В ноябре 1974 года Шостакович пригласил меня к себе. Мы немного поговорили, а потом он спросил, где рукопись. «На Западе, — ответил я. — Наше соглашение остается в силе». Шостакович сказал: «Хорошо». Я сказал, что подготовлю заявление, объясняющее, почему его мемуары появились в печати только после его смерти (и впоследствии я послал ему письмо об этом соглашении). В конце нашей беседы он сказал, что хочет подписать мне фотографию. Он написал: «Дорогому Соломону Моисеевичу Волкову на добрую память. Д. Шостакович. 13 XI 1974». Потом, уже перед самым моим уходом, сказал: «Постойте. Дайте карточку». И со словами: «Это вам поможет», — приписал: «На память о наших беседах о Глазунове, Зощенко, Мейерхольде. Д. Ш.»
Вскоре после этого я обратился к советским властям за разрешением на отъезд на Запад. В августе 1975 года Шостакович умер. В июне 1976- го я прибыл в Нью-Йорк, решив издать эту книгу. Я приношу глубокую благодарность тем отважным людям (некоторых из них я даже не знаю по имени), которые помогли доставить рукопись сюда в целости и сохранности. С самого моего прибытия меня поддержал Русский институт Колумбийского университета, научным сотрудником которого я стал в 1976 году. Контакты с моими тамошними коллегами оказались благотворными и полезными. На рукопись немедленно дали отзыв Энн Харрис и Эрвин Гликс (Ann Harris, Erwin Glikes) из издательства «Harper&Rows», которым я очень благодарен за советы и внимание. Неоценимую помощь оказал мне мой поверенный Гарри Торчинер (Harry Torczyner).
И наконец, я благодарю моего далекого друга, который должен остаться безымянным: без его постоянного участия и поддержки этой книги бы не существовало.

##############################

_Письменное задание A_
Обновите отрывок о мемуарах Шостаковича: приведите его заново от слов «Вскоре после этого» до слов «Торчинер (Harry Torczyner).» включительно, заменив «Нью-Йорк» на «Вашингтон».

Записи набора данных
##############################

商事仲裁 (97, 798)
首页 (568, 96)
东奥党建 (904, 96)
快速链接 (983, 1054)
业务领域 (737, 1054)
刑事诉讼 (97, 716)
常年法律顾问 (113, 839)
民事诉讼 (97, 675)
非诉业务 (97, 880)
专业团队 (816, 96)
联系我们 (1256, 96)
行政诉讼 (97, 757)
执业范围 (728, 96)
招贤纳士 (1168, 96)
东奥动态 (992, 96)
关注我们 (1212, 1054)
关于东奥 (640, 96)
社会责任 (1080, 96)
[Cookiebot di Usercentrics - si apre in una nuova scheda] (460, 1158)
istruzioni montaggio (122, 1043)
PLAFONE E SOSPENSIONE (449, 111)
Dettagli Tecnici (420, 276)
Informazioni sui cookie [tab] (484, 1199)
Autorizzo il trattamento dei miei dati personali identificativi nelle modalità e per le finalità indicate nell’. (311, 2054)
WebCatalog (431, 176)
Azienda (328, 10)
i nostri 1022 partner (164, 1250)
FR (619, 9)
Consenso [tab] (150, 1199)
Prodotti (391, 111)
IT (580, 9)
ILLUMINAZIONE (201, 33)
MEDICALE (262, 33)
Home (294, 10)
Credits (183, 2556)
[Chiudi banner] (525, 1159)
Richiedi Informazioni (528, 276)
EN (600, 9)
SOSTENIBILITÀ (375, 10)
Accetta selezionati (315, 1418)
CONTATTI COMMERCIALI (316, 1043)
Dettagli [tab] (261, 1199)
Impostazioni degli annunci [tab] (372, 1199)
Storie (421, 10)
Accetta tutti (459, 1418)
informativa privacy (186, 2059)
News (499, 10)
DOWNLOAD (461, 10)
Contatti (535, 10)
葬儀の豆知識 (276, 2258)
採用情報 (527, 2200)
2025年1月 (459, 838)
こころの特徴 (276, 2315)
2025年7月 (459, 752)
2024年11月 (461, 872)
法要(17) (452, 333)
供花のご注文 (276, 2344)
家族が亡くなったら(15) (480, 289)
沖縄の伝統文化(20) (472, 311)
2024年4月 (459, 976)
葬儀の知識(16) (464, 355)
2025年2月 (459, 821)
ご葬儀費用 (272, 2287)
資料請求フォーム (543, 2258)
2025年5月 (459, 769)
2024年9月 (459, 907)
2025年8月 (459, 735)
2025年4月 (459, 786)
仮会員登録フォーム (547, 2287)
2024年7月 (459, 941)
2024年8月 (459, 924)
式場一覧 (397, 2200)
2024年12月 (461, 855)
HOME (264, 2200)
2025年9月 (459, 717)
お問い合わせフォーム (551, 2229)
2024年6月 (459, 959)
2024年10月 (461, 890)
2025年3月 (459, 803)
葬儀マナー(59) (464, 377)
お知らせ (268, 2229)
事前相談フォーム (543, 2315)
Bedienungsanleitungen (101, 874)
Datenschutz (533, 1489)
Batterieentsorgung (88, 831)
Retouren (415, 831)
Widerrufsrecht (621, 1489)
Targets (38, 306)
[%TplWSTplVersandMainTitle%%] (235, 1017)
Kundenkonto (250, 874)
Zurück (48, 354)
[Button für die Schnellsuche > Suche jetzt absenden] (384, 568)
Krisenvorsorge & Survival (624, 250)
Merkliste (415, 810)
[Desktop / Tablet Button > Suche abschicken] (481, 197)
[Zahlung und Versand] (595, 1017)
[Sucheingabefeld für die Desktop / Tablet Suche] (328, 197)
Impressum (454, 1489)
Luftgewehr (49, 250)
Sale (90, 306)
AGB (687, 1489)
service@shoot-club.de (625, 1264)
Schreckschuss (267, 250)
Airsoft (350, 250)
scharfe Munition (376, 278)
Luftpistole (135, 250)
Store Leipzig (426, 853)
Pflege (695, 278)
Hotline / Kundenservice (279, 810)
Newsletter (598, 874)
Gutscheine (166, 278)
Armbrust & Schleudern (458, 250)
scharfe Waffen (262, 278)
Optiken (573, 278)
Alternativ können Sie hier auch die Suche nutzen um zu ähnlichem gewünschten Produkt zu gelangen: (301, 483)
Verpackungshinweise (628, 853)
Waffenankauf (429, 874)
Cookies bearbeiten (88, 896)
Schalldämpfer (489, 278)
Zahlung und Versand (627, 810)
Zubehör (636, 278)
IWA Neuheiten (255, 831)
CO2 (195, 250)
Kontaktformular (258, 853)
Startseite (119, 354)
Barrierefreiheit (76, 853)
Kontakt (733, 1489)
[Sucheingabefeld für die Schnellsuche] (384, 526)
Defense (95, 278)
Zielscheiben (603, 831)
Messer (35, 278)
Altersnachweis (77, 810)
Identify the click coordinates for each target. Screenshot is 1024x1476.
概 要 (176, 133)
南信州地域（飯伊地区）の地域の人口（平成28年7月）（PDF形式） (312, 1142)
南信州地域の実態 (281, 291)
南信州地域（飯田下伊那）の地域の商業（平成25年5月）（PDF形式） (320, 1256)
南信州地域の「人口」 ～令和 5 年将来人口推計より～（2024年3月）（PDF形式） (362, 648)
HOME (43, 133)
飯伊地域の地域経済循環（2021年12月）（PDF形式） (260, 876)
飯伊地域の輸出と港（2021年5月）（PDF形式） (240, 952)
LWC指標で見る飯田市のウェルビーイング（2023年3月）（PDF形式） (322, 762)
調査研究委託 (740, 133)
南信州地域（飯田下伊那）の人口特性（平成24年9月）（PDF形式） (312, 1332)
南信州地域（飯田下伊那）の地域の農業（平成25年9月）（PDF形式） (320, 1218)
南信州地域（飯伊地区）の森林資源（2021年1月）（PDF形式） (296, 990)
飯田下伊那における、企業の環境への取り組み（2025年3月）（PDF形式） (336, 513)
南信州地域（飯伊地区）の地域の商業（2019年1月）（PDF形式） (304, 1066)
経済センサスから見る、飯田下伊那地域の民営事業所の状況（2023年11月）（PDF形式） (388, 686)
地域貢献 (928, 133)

##############################

_Письменное задание B_
Масштабируйте ответы в записях: приведите заново все строки записей от строки с «Newsletter (598, 874)» до конца записей включительно. Каждую координату в ответах умножьте на 0,8 и округлите до целого (половину — в большую сторону), а остальной текст строк, включая строки без ответов, оставьте без изменений.

_Разбор решения A_
Вскоре после этого я обратился к советским властям за разрешением на отъезд на Запад. В августе 1975 года Шостакович умер. В июне 1976- го я прибыл в Вашингтон, решив издать эту книгу. Я приношу глубокую благодарность тем отважным людям (некоторых из них я даже не знаю по имени), которые помогли доставить рукопись сюда в целости и сохранности. С самого моего прибытия меня поддержал Русский институт Колумбийского университета, научным сотрудником которого я стал в 1976 году. Контакты с моими тамошними коллегами оказались благотворными и полезными. На рукопись немедленно дали отзыв Энн Харрис и Эрвин Гликс (Ann Harris, Erwin Glikes) из издательства «Harper&Rows», которым я очень благодарен за советы и внимание. Неоценимую помощь оказал мне мой поверенный Гарри Торчинер (Harry Torczyner).

_Разбор решения B_
Newsletter (478, 699)
Gutscheine (133, 222)
Armbrust & Schleudern (366, 200)
scharfe Waffen (210, 222)
Optiken (458, 222)
Alternativ können Sie hier auch die Suche nutzen um zu ähnlichem gewünschten Produkt zu gelangen: (241, 386)
Verpackungshinweise (502, 682)
Waffenankauf (343, 699)
Cookies bearbeiten (70, 717)
Schalldämpfer (391, 222)
Zahlung und Versand (502, 648)
Zubehör (509, 222)
IWA Neuheiten (204, 665)
CO2 (156, 200)
Kontaktformular (206, 682)
Startseite (95, 283)
Barrierefreiheit (61, 682)
Kontakt (586, 1191)
[Sucheingabefeld für die Schnellsuche] (307, 421)
Defense (76, 222)
Zielscheiben (482, 665)
Messer (28, 222)
Altersnachweis (62, 648)
Identify the click coordinates for each target. Screenshot is 1024x1476.
概 要 (141, 106)
南信州地域（飯伊地区）の地域の人口（平成28年7月）（PDF形式） (250, 914)
南信州地域の実態 (225, 233)
南信州地域（飯田下伊那）の地域の商業（平成25年5月）（PDF形式） (256, 1005)
南信州地域の「人口」 ～令和 5 年将来人口推計より～（2024年3月）（PDF形式） (290, 518)
HOME (34, 106)
飯伊地域の地域経済循環（2021年12月）（PDF形式） (208, 701)
飯伊地域の輸出と港（2021年5月）（PDF形式） (192, 762)
LWC指標で見る飯田市のウェルビーイング（2023年3月）（PDF形式） (258, 610)
調査研究委託 (592, 106)
南信州地域（飯田下伊那）の人口特性（平成24年9月）（PDF形式） (250, 1066)
南信州地域（飯田下伊那）の地域の農業（平成25年9月）（PDF形式） (256, 974)
南信州地域（飯伊地区）の森林資源（2021年1月）（PDF形式） (237, 792)
飯田下伊那における、企業の環境への取り組み（2025年3月）（PDF形式） (269, 410)
南信州地域（飯伊地区）の地域の商業（2019年1月）（PDF形式） (243, 853)
経済センサスから見る、飯田下伊那地域の民営事業所の状況（2023年11月）（PDF形式） (310, 549)
地域貢献 (742, 106)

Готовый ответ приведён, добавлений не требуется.